+++ PROVIDED PASSAGE +++

Welcome

Brief Biography:

 
Diarmuid O'Murchu, a member of the Sacred Heart Missionary Order, and a graduate of Trinity College, Dublin Ireland, is a social psychologist whose early working life had been in social ministry, predominantly in London, UK. In more recent years he has worked as a workshop leader and group facilitator, conducting programmes on Adult Faith Development across several countries. He is a widely read author, with many of his books listed on this webpage. Now as a retired missionary, he lives in Dublin, Ireland.
 
 
 

12 Quotes of Enduring Inspiration

 

What then surely is most new about our modern understanding of life is the idea of evolution, for it enables us to see life not as an eternally repeating cycle, but as a process that continually generates and discovers novelty.  Lee Smolin.

When the mind can engage reality as a question rather than imposing prefabricated answers on it, then one can participate creatively in evolution. Ilia Delio.

While I have no doubt that the origin of life was not in fact a miracle, I do believe that we live in a bio-friendly universe of a stunningly ingenious character.  Paul Davies.

+++ INFORMATION PROVIDED +++

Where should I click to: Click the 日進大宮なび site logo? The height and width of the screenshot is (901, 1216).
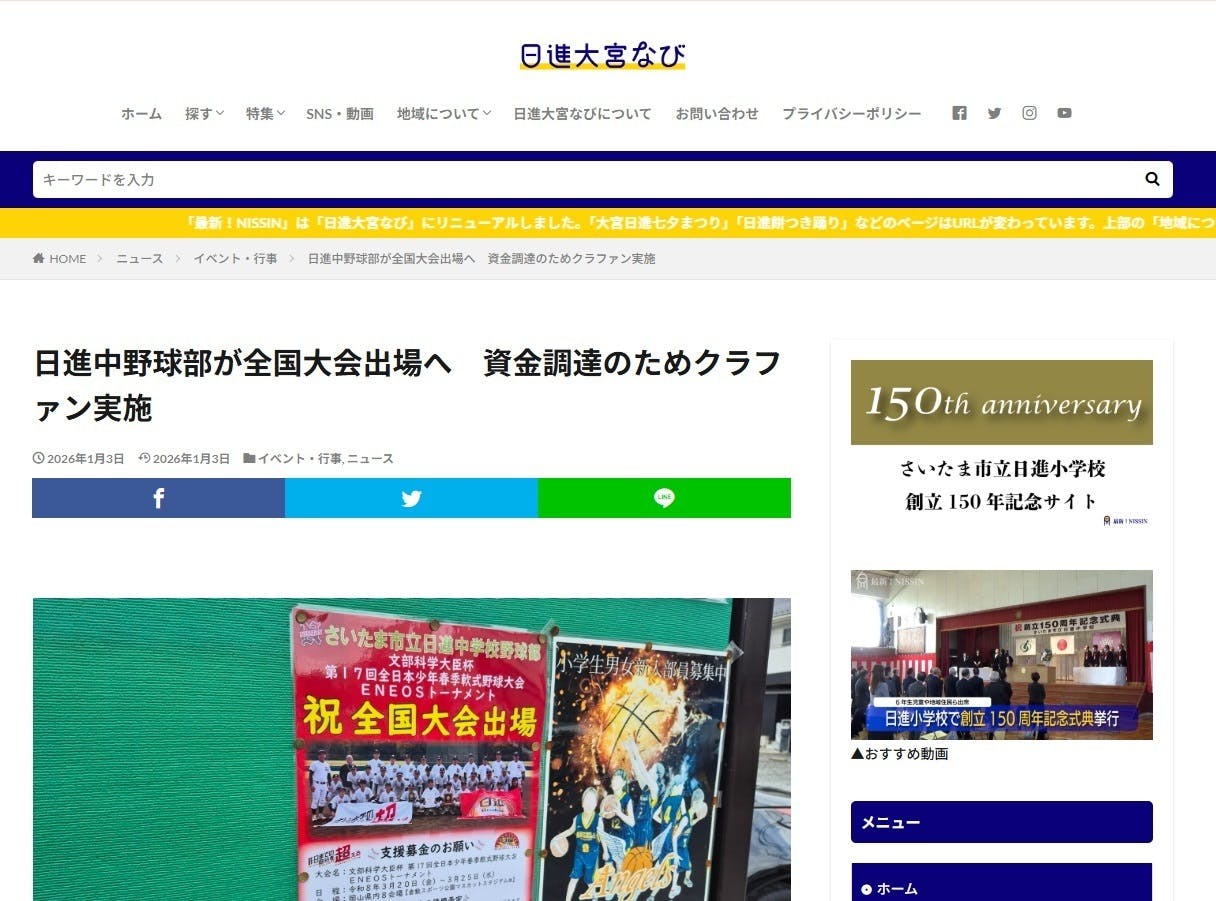point(602,55)
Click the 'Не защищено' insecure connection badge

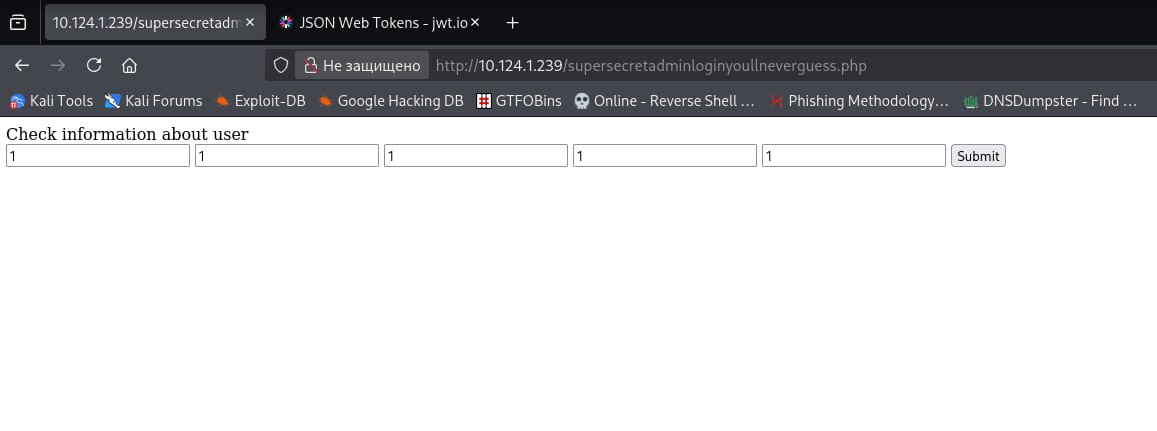(x=362, y=66)
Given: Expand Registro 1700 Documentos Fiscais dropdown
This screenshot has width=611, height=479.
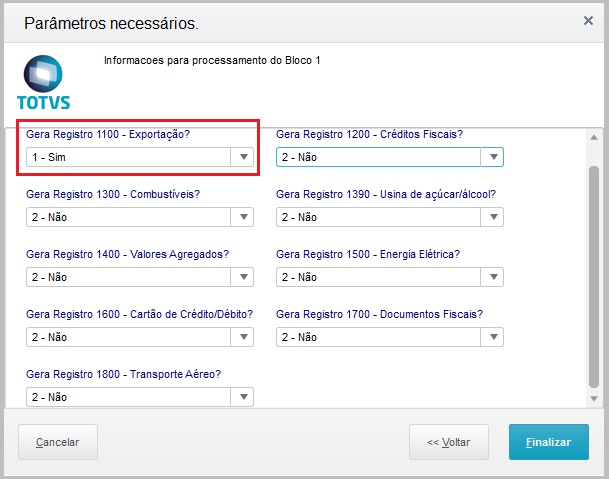Looking at the screenshot, I should tap(492, 337).
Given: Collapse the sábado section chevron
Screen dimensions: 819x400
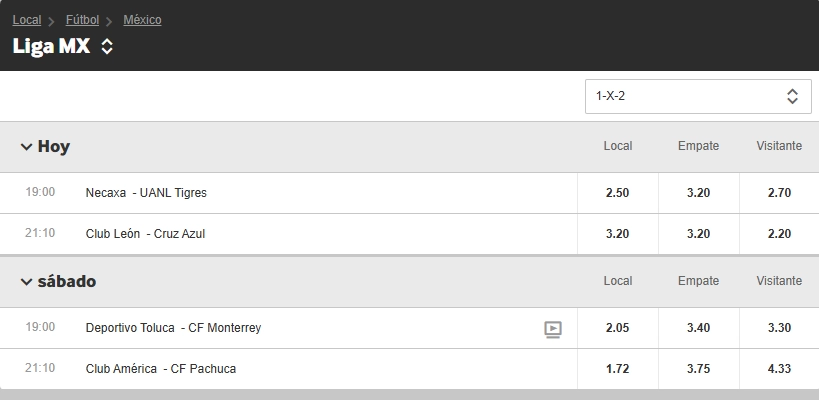Looking at the screenshot, I should [x=26, y=282].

+++

ASSIGNMENT:
Extend the Diarmuid O'Murchu welcome page beyond its final line, the quotation attributed to Paul Davies.

RESPONSE FOR THIS EXERCISE:
In my view, the human community and the natural world will go into the future as a single sacred community or we will both perish in the desert Thomas Berry. 

Someday, after mastering the winds, the waves, the tides and gravity, we shall harness for God the energies of love, and then, for a second time in the history of the world, man(kind) will have discovered fire.  Pierre Teilhard de Chardin.

Our task must be to free ourselves from this prison by widening our circle of compassion, to embrace all living creatures and the whole of nature in its beauty.   Albert Einstein.

The presence of the wide evolving cosmos calls for a genuinely new paradigm, different from the anthropocentric concern with human sin in the context of feudal obligations. We need to turn the page on the satisfaction theory and allow it to take a well deserved rest.
                                                                                                        Elizabeth Johnson.

A society that believes that the body is somehow diseased, painful, sinful, or wrong is going to create social institutions that wreck destruction on the body of the earth itself.
                                                                                                        Paula Gunn Allen.

The greatest battle, however, the battle that is waged within the soul of each person and that has been responsible for the majority of atrocities that continue to plague us today, remains unwon. The battle I am referring to, of course, is the battle against tribalism.  Jason D. Hill.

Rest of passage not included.